SERMONS FROM PREVIOUS WORSHIP SERVICES

Maundy Thursday, 1st April A.D. 2021;

Service of Readings and Music, Palm Sunday to Pentecost

 

Lift up your heads, O gates, and be lifted up O eternal Doors and the King of Glory will come in. Who is this King of Glory ?

 

David the King wrote this Psalm to welcome the return of the Ark of the Covenant into Jerusalem.

 

The Ark represented the earthly throne of the invisible God. It had been kept in the tabernacle, the sacred tent, designed by God and built while the children of Israel travelled from slavery in Egypt to the Promised Land.

 

But during one of the many military skirmishes it had been captured by the Philistines. After many trials and much time it was now entering Jerusalem to great acclaim.

 

The gates in the Psalm are the gates of the city of Jerusalem. But David is expressing the immensity of God by saying that the gates are too small for Him to enter. Symbolically the tops have to be removed.

 

Lift up your heads, O gates, and be lifted up O eternal Doors and the King of Glory will come in. Who is this King of Glory ?

 

This is the first gate.

 

The Ark has arrived but David is embarrassed: David lives in a palace, but God is consigned to a tent.

A light bulb moment: David will build a temple: a house for God. Of course, David knows that the whole earth is too small to house God, but it is the symbolism of the thing.

 

God’s response is amazing. He says, through the prophet Nathan, how touched he is that David wants to build him a house, but he has been quite happy with the tent, but in response he will build David an eternal house, that is, descendants, instead. We know that Jesus, our Saviour, will be the final eternal King, the son of David.

 

In the mean time, however, David’s earthly son. Solomon, will build the Temple.

The gates of the first earthly temple are the second gate entered by the King of glory. 

 

Lift up your heads, O gates, and be lifted up O eternal Doors and the King of Glory will come in. Who is this King of Glory ?

 

 We read when Solomon dedicates the temple and the Ark enters, that the glory of the lord comes down and fills the temple.

 

Skip about  1000 years, and the King of Glory, Jesus, enters Jerusalem in triumph on what we now refer to as Palm Sunday.

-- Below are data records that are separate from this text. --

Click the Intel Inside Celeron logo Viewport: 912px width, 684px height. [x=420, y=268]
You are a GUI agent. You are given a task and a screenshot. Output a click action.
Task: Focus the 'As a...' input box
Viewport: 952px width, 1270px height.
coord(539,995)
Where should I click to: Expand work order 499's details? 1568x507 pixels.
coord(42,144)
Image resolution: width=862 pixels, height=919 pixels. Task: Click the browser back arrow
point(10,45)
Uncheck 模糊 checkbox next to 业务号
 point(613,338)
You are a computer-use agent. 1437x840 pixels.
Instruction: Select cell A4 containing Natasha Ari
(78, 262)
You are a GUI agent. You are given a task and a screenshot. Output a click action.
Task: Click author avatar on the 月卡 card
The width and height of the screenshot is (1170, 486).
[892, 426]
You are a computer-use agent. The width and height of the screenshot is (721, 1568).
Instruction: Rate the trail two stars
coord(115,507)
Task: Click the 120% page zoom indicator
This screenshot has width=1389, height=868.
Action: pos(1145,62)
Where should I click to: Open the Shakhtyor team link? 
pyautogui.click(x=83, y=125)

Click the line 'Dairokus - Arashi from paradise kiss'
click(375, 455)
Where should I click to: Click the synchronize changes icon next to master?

Again, the gates of the city receive their King, the third gate.

 

Lift up your heads, O gates, and be lifted up O eternal Doors and the King of Glory will come in.

 

Jesus goes to the Temple. No longer Solomon’s temple which was destroyed by the Babylonians, but the second temple rebuilt by Nehemiah and added to by Herod.

 

Lift up your heads, O gates, and be lifted up O eternal Doors and the King of Glory will come in.

 

But the King of glory is not pleased. The house of God, the house of prayer, has been turn into a market run by scoundrels.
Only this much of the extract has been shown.